Given the cost of these systems I'd be asking them for the numbers and guarantees of efficiency.. I think you'd also want well insulated ducting - my system had non insulated ducts that ran quite long lengths in the roof - suspect during cold evenings any heat actually recovered by the heat exchanger would have taken big losses running to and from the outlets in those ducts.
Scott3:
Often branded as "heat recovery" as they draw air from the roof space (a dubious idea from an air quality perspective), which is warm in some conditions. Studies have found that the roof space is typically cold at time when one would want their house heated....
This is what I've never understood about these systems. There was one where I previously lived in Auckland. In summer the roof temps were often over 50 degrees, and there was no point during the night that it would less than the temp in the house. So in summer, there was no point using it. In winter the roof temp was often cooler than the house temp, so again, it wouldn't get used!

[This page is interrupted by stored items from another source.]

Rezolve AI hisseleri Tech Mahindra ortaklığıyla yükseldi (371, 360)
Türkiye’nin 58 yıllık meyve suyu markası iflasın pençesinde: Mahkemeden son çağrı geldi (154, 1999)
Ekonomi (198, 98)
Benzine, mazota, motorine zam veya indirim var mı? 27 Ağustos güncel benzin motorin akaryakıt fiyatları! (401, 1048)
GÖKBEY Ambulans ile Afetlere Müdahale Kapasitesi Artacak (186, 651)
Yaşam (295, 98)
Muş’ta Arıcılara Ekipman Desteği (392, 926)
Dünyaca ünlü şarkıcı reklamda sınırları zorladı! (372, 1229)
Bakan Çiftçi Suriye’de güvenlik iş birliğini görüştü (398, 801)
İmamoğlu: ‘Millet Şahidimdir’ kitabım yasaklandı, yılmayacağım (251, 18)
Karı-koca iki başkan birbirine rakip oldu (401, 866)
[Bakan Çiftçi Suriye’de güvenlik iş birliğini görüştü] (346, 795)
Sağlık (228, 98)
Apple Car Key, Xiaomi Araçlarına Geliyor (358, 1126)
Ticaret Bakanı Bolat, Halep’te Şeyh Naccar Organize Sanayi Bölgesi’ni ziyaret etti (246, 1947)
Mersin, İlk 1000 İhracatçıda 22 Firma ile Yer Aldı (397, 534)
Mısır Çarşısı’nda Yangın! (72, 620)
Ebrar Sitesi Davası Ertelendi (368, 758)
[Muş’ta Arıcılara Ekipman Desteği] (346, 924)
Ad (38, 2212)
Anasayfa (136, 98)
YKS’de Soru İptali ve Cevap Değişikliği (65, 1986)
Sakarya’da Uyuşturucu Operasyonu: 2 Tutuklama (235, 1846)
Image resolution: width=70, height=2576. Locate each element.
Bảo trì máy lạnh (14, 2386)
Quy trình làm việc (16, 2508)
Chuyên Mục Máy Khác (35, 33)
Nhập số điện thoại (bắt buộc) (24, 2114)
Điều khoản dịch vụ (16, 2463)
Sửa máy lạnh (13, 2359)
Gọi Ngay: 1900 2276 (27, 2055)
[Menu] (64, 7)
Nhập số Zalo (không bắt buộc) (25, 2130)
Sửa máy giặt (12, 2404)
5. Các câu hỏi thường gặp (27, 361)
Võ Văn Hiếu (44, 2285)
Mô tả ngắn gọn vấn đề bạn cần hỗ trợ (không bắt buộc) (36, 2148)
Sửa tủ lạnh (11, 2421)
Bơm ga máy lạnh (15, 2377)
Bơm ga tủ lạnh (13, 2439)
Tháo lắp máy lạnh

There must be some roof, house types or location where it can work. All this did was blow gross brown rings onto the ceiling. And once a couple of heatpumps were installed the HRV was turned off and blocked off.
Ceiling ducts for HVAC are typically R0.6 to R1.0, not a lot of insulation but a lot better than none. I checked two HVAC suppliers in NZ and both only stocked R0.6 and R1.0.
mudguard:
This is what I've never understood about these systems. There was one where I previously lived in Auckland. In summer the roof temps were often over 50 degrees, and there was no point during the night that it would less than the temp in the house. So in summer, there was no point using it. In winter the roof temp was often cooler than the house temp, so again, it wouldn't get used!
There must be some roof, house types or location where it can work. All this did was blow gross brown rings onto the ceiling. And once a couple of heatpumps were installed the HRV was turned off and blocked off.
That's why I changed mine from pulling ceiling cavity air through a cheap ineffective filter to pulling fresh air through a HEPA / charcoal filter. There's no heat available when you need it, it smells off due to the old wood and various poisions up in our ceiling space, the sock filters went from white to gray to dark gray really quickly.